A national standard of care was noted in 1985 in Hall v. Hilbun. The court recognized that the “nationalization” of medical education and training has created uniform standards for doctors across the country. The court also noted that modern doctors go to school and practice in different states, and even relocate to other states. However, the doctors are supposed to carry with them the same notion of the standard of care. Medical journals and seminars across the country keep national standards available to doctors in every state.
A previous case, King v. Murphy, had already “greatly expanded the concept of the ‘neighborhood or locality’…to include geographically at least the entire state of Mississippi plus a ‘reasonable distance’ adjacent to state boundaries.”

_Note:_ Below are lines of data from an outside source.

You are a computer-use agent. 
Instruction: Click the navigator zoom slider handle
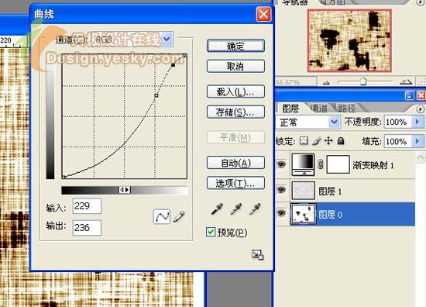pyautogui.click(x=363, y=81)
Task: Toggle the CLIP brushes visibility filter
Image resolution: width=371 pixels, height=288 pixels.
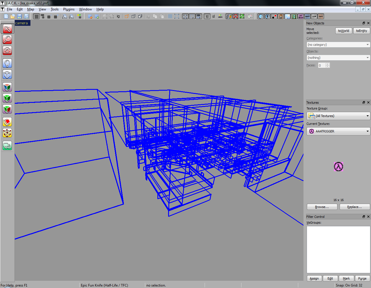Action: tap(314, 17)
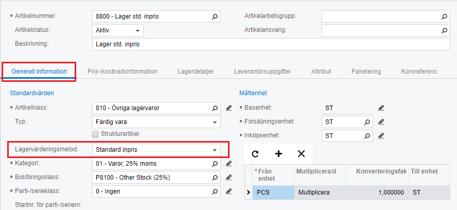The height and width of the screenshot is (210, 457).
Task: Open the Lagerdetaljer tab
Action: click(196, 72)
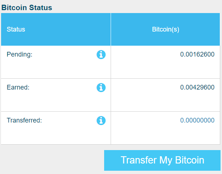Click the earned bitcoin balance value
This screenshot has width=222, height=174.
pos(197,87)
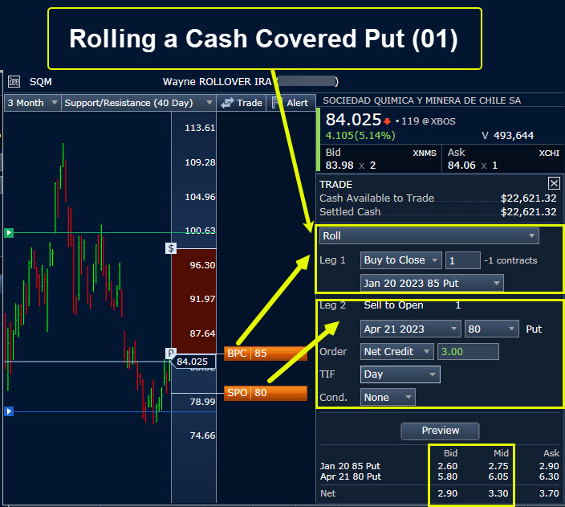
Task: Expand the Support/Resistance (40 Day) dropdown
Action: coord(139,103)
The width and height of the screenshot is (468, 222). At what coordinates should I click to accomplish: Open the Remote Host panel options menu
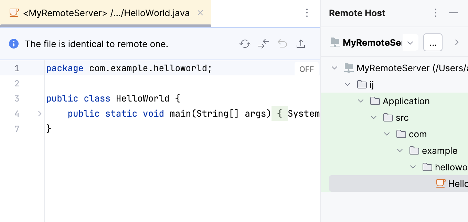point(436,13)

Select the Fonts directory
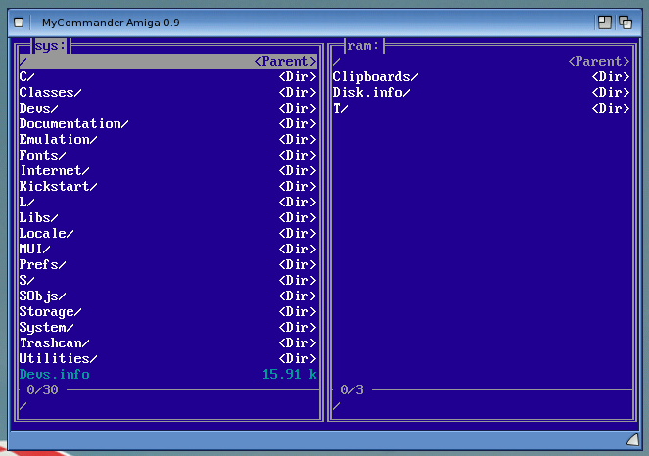pos(43,156)
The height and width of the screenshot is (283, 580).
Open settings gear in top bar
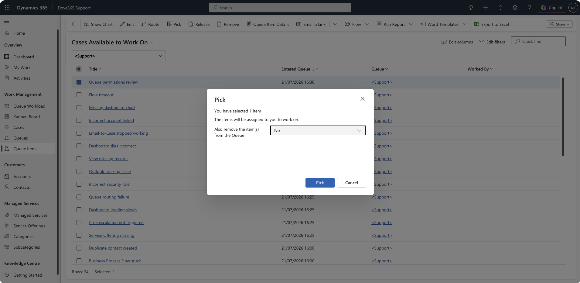[x=515, y=8]
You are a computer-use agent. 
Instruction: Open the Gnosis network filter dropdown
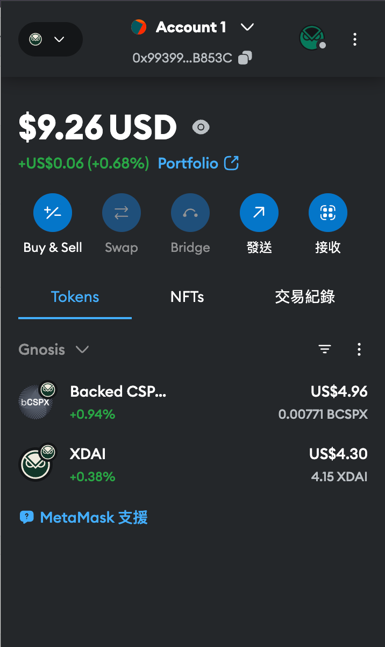54,349
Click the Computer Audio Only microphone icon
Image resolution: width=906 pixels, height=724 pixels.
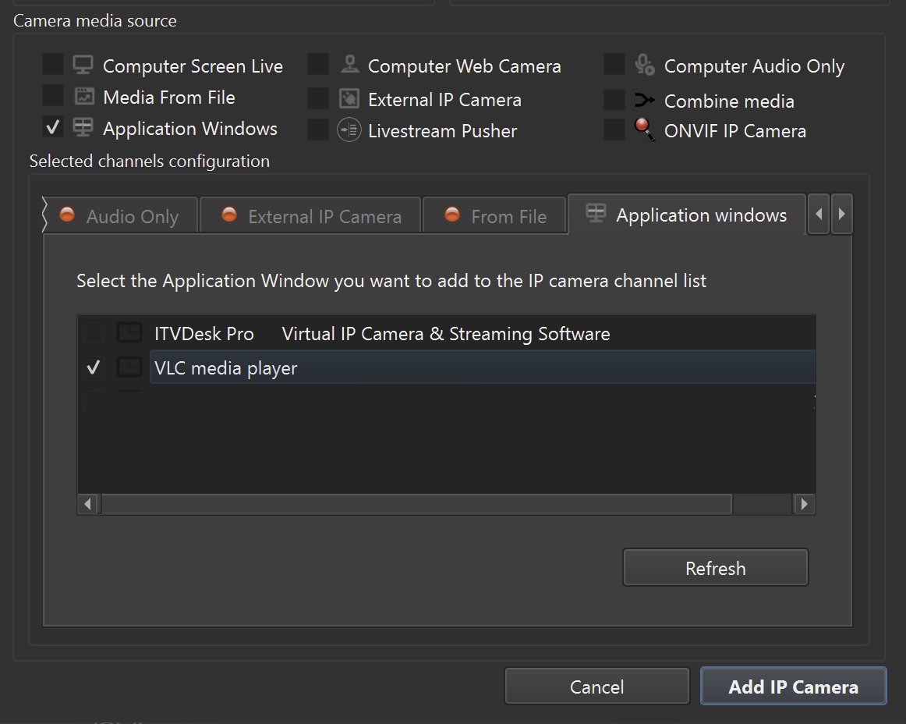point(645,66)
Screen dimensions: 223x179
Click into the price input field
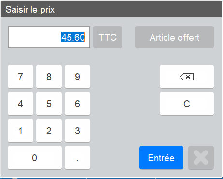point(49,37)
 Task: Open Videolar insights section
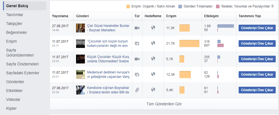(13, 99)
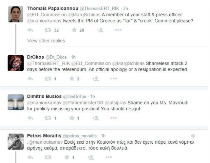Open more options on DrOkos's tweet
Viewport: 210px width, 163px height.
pos(114,79)
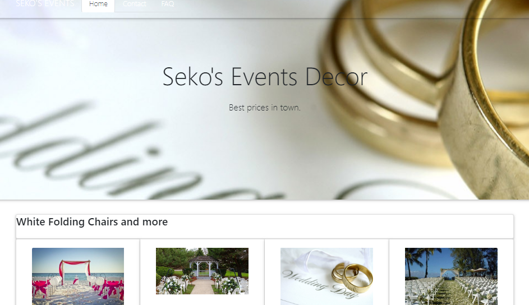This screenshot has width=529, height=305.
Task: Go to the FAQ tab
Action: click(x=167, y=4)
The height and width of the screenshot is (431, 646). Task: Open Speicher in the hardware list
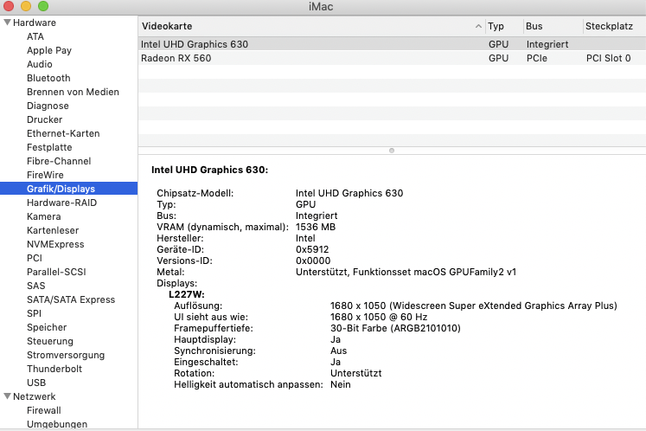47,327
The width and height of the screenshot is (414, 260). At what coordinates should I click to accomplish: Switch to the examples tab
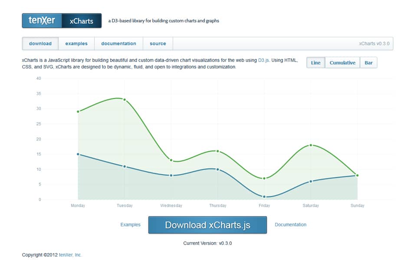(76, 43)
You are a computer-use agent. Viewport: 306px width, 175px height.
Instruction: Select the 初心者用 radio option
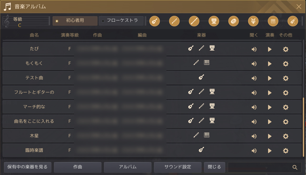[75, 21]
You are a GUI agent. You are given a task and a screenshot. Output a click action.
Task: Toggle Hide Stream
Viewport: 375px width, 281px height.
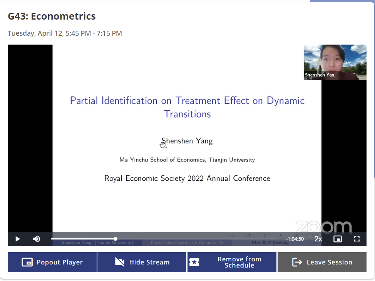(x=142, y=262)
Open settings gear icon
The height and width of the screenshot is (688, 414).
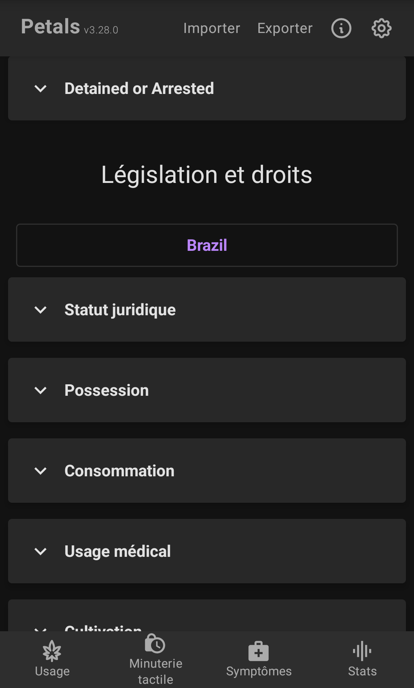381,28
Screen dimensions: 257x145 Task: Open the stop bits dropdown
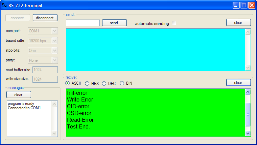click(54, 51)
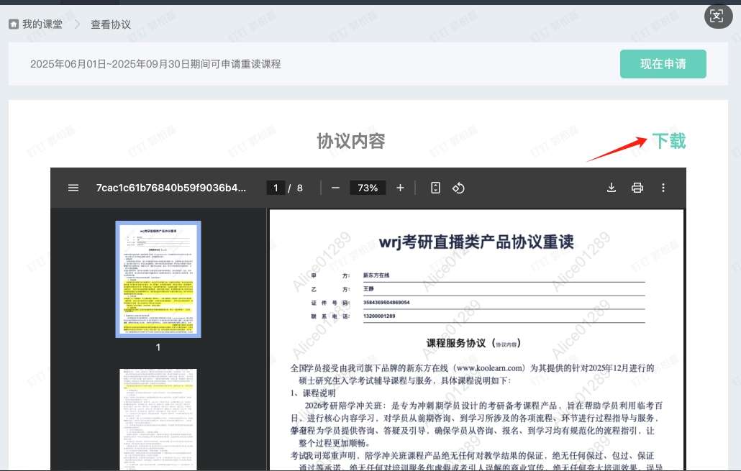Click the screenshot icon at top right
741x471 pixels.
[717, 17]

Since Hall v. Hilbun, the push for a national standard of care has grown with courts instead focusing on other nuances like the advances in the medical profession, the availability of new technologies, and the type of doctor involved in the case.

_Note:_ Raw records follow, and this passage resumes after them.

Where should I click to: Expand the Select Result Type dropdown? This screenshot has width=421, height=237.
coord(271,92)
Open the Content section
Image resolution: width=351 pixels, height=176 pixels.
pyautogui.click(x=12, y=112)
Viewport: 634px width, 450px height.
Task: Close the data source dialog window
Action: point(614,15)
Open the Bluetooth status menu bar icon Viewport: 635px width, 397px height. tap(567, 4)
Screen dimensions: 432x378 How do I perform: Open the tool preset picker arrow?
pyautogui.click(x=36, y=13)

Most states have also specifically applied the national standard to specialist doctors, arguing that those doctors are not judged against other doctors in the same geographic region, but against doctors nationwide.
The respectable minority rule of the standard of care does not hold doctors to any kind of majority consensus of standards either nationally or locally. The rule holds that if a respectable minority of doctors agree with a procedure that is not mainstream, then negligence is not a factor. In other words, if a doctor performs a procedure that does not fall within the standard of care but is used by a respectable percentage of doctors in good standing, then the procedure can be verified as good care. If 51% of doctors agree on a procedure, the 49% of doctors who do not are not automically committing malpractice; being in the minority does not mean doctors are automically wrong.
Two early cases for this were Chumbler v. McClure (1974) and Hamilton v. Hardy (1976). In Chumbler v. McClure, a patient suffered complications as the result of a procedure completed by a neurosurgeon. The neurosurgeon was the only doctor in the geographical area that used a specific medication. The patient was not able to show that the doctor deviated from a standard of care, and the court ruled that being the only doctor to use that treatment did not make the treatment wrong.
In Hamilton v. Hardy, a doctor continued to prescribe a birth control pill even though the patient complained of headaches. Though the majority of doctors would have discontinued the treatment, the doctor was able to prove that a respectable minority of doctors would continue the treatment, and the court ruled in the doctor’s favor.